- According to data from Payscale, women have 11 fewer years of compensation growth than men.
- That puts pressure on women to negotiate, Rachel Lawrence, a financial planner, said.
- Lawrence, the former head money coach at investment startup Ellevest, shared her negotiation tips.
Negotiations are usually high stakes, but for women, the stakes stretch far beyond the deal at hand.
For instance, a report from the compensation-data firm Payscale found that while men’s earnings tended to peak around 55 years old, women’s earnings peaked closer to 44.
That translates to 11 fewer years of compensation growth and wealth building, despite women having longer life expectancies on average. According to Rachel Lawrence, the former lead financial planner at the investment platform Ellevest, the mismatch often creates different career trajectories and salary curves for women, which results in less wealth building.
“The wealth gap isn’t just investments,” she said. “If you have less money to begin with, you just don’t have as much to invest, and therefore that wealth gap can grow exponentially.”
Negotiations — during the hiring process, to earn a pay raise, or to secure funding for a business — are a crucial arena where women can increase their income, which can be used to fund investments and for wealth building, Lawrence said. While there are different strategies she prescribes depending on the situation, much of her advice comes down to research and attitude.

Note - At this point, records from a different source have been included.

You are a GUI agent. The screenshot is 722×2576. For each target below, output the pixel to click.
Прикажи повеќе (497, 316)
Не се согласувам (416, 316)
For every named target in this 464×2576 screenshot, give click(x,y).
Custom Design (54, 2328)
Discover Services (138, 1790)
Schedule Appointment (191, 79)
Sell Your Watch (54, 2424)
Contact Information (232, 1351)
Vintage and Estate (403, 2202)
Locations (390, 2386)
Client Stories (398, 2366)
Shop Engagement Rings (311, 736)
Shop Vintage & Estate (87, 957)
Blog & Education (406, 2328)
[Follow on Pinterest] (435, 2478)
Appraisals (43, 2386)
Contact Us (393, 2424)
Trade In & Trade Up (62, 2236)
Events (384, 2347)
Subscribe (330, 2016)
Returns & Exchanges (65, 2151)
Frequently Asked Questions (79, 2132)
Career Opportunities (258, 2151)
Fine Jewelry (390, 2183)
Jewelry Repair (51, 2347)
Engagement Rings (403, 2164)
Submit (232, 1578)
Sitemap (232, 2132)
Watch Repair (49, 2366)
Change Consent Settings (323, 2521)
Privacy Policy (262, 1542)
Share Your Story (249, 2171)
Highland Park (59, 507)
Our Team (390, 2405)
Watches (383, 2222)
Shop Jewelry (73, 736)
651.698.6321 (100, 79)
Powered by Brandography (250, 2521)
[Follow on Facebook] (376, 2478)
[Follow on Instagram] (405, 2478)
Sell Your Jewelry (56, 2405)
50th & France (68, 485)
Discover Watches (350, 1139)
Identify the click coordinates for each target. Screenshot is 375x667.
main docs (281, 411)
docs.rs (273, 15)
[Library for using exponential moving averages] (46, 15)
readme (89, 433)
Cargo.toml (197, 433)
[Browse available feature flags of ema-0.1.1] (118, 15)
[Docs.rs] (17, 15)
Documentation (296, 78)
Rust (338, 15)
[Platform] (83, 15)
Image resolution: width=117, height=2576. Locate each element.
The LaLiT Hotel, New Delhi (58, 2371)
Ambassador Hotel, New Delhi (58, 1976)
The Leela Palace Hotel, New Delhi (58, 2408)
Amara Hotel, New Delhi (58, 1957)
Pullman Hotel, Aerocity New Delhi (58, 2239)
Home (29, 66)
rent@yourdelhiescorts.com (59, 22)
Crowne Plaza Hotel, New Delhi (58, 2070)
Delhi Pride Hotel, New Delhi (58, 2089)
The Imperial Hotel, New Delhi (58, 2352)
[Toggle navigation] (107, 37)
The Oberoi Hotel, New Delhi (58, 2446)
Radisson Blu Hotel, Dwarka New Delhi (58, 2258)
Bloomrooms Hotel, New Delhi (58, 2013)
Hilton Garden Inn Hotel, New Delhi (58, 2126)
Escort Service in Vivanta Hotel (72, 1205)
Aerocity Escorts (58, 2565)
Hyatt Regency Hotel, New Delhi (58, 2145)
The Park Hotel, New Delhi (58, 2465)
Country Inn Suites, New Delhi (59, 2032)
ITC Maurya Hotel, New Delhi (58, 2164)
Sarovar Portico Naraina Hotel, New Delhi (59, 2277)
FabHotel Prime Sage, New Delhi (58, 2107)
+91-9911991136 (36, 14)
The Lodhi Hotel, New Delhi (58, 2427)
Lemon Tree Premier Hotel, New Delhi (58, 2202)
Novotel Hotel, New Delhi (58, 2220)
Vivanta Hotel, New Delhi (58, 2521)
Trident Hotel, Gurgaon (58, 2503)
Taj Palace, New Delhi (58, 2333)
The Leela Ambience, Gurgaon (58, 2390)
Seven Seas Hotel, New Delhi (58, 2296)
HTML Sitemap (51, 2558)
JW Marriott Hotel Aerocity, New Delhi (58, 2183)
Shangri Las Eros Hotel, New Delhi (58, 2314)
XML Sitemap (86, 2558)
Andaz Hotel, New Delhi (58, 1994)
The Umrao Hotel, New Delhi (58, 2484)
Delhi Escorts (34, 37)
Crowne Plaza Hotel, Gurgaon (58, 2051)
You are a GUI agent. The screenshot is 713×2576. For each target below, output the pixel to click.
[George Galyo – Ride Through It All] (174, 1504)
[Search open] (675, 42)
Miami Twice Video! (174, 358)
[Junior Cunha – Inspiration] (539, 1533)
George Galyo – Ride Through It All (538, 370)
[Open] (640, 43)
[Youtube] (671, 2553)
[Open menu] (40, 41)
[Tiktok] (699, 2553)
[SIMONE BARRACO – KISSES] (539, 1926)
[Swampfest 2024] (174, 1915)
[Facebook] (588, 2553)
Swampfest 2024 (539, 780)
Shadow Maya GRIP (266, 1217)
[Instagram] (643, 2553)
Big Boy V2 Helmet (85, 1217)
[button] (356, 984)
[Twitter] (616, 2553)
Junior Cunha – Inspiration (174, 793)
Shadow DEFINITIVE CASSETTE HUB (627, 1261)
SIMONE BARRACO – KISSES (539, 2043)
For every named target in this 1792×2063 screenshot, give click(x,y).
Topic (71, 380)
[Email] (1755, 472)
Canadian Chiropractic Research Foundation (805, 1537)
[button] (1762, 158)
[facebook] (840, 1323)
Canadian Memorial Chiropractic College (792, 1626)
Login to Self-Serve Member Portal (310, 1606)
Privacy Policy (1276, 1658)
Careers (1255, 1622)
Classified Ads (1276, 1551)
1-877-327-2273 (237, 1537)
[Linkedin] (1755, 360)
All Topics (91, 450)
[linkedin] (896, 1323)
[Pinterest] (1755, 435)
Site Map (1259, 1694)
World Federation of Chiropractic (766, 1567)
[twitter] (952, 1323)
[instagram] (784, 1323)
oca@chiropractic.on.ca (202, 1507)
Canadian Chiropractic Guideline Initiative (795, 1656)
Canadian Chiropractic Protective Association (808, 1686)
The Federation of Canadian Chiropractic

Lawrence shared with Insider some of the approaches she recommended while at Ellevest, a company that describes itself as “built for women, by women,” for clients to get the most from their negotiations.
Research the company you’re applying to
A preliminary step in any negotiation is arming yourself with information, Lawrence said. Job candidates should use websites like LinkedIn and Glassdoor get a sense of the base salary for the job they’re applying to.
But base salary isn’t everything — in some industries, incentive compensation is more important.
“If you’re in sales, or if you’re responsible for leading a business or anything where your work directly impacts the revenue of the company, that should be a case for having incentive compensation,” Lawrence said.
For people in the startup world or at a company that is publicly traded, equity compensation is more common.
Most companies go in either direction, Lawrence said, and it should be in the job description whether employees get any equity in the company.
“As you’re applying, if you get an interview, that’s one question you can ask after going through different interview rounds,” she said.
Negotiating at a startup is different
“That can help you understand where they are” in terms of growth, she said, “because where a startup is really ends up determining the compensation package.”
In its early stage, Lawrence said, the base salary at a startup is probably going to be lower but the incentive compensation and equity compensation are higher than what newer employees will get once the startup has more employees.
“You really need to understand what equivalent startups would be offering,” she said, “if you really want to do a good job of comparing and know whether something is a good offer.”
Negotiate to fit your needs
Even though compensation packages are based primarily on the value you’ll bring a company, Lawrence advised job seekers to consider what a given offer would mean to them personally.
For instance, an offer with a lower salary but higher equity may be “amazing” for some people, she said, but another person may be a first-generation wealth builder who has to support their family and negotiate for a higher base salary and lower equity compensation.
A candidate’s personal situation “can be a driver of some of this systemic wealth gap,” Lawrence said, because it can inform how they negotiate.